### Activity
Stop after the line with "Task: Open notifications via the bell icon"; until then, please copy every line of the records word for word from the first.
---- Data section
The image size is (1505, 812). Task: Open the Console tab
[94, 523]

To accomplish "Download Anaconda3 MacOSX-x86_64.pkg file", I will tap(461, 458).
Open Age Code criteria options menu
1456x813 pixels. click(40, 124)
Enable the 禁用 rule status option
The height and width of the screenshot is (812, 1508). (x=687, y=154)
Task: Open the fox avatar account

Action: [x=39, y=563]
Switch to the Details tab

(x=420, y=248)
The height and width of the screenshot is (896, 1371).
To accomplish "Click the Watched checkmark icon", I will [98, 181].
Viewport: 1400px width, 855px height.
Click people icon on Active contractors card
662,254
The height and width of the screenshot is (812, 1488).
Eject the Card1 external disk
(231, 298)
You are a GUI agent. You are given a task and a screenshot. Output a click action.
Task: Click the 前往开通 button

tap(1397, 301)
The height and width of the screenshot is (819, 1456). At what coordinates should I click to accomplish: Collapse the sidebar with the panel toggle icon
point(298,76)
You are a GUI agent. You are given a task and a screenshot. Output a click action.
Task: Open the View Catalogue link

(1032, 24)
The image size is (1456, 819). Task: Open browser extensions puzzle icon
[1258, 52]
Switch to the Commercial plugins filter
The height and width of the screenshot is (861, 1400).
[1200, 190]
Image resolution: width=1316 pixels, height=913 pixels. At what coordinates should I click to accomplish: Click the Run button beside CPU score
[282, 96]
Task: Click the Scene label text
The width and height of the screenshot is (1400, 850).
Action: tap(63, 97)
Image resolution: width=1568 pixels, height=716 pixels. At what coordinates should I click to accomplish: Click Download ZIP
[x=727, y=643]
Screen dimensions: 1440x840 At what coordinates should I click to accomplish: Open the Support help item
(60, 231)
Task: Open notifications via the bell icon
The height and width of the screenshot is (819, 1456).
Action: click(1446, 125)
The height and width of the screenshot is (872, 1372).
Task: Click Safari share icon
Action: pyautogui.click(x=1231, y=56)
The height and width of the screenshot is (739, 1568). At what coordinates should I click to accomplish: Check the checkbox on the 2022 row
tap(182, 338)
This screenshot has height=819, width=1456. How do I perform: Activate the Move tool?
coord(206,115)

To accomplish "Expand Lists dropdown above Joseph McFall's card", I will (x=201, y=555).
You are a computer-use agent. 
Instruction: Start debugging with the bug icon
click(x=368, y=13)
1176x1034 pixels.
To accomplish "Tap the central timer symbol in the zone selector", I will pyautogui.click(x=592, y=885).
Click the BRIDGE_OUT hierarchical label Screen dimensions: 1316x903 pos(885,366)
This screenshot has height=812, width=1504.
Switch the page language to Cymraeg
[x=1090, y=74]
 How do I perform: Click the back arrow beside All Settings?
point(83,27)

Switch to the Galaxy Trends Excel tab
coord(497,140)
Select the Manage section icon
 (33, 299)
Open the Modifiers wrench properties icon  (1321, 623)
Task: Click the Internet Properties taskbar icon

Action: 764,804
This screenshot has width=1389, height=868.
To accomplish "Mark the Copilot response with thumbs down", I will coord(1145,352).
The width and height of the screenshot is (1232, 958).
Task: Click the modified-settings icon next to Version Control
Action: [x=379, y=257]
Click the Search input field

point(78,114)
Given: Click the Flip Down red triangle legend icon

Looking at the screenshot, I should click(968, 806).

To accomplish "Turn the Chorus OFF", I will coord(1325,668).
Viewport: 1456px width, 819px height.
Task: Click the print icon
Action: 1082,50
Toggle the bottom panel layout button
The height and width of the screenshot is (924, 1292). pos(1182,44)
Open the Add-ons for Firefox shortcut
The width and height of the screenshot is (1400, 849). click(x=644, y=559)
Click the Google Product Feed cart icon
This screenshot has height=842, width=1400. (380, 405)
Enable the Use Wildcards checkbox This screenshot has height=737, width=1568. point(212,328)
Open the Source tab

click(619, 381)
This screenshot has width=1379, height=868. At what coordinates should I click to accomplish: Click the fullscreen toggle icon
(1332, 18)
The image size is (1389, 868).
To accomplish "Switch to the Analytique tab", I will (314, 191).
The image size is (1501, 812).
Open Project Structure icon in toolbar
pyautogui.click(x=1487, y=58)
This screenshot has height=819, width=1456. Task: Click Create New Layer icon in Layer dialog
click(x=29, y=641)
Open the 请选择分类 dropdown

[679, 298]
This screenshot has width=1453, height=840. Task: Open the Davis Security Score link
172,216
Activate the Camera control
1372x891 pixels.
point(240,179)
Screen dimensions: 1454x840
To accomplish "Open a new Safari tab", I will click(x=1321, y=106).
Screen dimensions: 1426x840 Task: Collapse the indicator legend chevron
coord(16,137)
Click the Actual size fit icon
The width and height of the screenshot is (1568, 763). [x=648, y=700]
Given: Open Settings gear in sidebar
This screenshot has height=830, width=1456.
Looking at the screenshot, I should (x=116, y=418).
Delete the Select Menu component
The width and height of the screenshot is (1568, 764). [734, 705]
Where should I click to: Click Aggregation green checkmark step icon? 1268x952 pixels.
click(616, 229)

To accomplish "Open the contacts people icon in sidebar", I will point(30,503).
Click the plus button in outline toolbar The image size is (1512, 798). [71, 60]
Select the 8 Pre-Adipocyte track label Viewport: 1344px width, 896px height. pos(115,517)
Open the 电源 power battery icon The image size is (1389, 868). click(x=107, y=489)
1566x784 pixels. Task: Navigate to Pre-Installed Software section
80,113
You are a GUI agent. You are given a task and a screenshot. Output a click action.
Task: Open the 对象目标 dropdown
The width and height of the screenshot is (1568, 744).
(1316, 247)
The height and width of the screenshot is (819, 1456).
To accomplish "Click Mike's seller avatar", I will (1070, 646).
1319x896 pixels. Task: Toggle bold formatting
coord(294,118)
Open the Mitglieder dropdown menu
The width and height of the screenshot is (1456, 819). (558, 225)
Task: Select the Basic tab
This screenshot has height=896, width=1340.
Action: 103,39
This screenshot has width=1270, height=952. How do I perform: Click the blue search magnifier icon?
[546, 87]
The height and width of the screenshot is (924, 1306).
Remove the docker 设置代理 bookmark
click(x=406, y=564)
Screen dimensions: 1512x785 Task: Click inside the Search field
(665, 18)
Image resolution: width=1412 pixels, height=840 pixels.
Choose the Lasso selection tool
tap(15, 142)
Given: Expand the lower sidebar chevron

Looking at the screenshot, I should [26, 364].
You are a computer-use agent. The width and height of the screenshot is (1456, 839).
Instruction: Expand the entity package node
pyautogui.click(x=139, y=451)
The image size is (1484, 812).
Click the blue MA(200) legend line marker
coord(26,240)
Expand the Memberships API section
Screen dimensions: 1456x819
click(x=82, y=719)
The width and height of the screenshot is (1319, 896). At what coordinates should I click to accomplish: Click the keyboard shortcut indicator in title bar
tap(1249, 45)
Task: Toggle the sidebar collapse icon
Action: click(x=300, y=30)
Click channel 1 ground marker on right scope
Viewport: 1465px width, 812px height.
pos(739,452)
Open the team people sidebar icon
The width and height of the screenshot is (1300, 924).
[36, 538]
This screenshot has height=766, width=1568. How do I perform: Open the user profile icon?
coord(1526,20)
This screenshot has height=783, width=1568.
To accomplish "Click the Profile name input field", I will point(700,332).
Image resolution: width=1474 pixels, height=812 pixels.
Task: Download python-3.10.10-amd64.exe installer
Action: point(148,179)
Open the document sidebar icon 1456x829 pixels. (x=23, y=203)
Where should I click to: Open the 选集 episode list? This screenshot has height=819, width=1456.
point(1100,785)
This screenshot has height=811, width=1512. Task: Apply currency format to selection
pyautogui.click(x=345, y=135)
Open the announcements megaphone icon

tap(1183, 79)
--------
### Output of the exercise
The image size is (1505, 812). Task: Open the Console tab
[94, 523]

To accomplish "Download Anaconda3 MacOSX-x86_64.pkg file", I will tap(461, 458).
Open Age Code criteria options menu
1456x813 pixels. click(40, 124)
Enable the 禁用 rule status option
The height and width of the screenshot is (812, 1508). (x=687, y=154)
Task: Open the fox avatar account

Action: [x=39, y=563]
Switch to the Details tab

(x=420, y=248)
The height and width of the screenshot is (896, 1371).
To accomplish "Click the Watched checkmark icon", I will [98, 181].
Viewport: 1400px width, 855px height.
Click people icon on Active contractors card
662,254
The height and width of the screenshot is (812, 1488).
Eject the Card1 external disk
(231, 298)
You are a GUI agent. You are given a task and a screenshot. Output a click action.
Task: Click the 前往开通 button

tap(1397, 301)
The height and width of the screenshot is (819, 1456). At what coordinates should I click to accomplish: Collapse the sidebar with the panel toggle icon
point(298,76)
You are a GUI agent. You are given a task and a screenshot. Output a click action.
Task: Open the View Catalogue link

(1032, 24)
The image size is (1456, 819). Task: Open browser extensions puzzle icon
[1258, 52]
Switch to the Commercial plugins filter
The height and width of the screenshot is (861, 1400).
[1200, 190]
Image resolution: width=1316 pixels, height=913 pixels. At what coordinates should I click to accomplish: Click the Run button beside CPU score
[282, 96]
Task: Click the Scene label text
The width and height of the screenshot is (1400, 850).
Action: tap(63, 97)
Image resolution: width=1568 pixels, height=716 pixels. At what coordinates should I click to accomplish: Click Download ZIP
[x=727, y=643]
Screen dimensions: 1440x840 At what coordinates should I click to accomplish: Open the Support help item
(60, 231)
Task: Open notifications via the bell icon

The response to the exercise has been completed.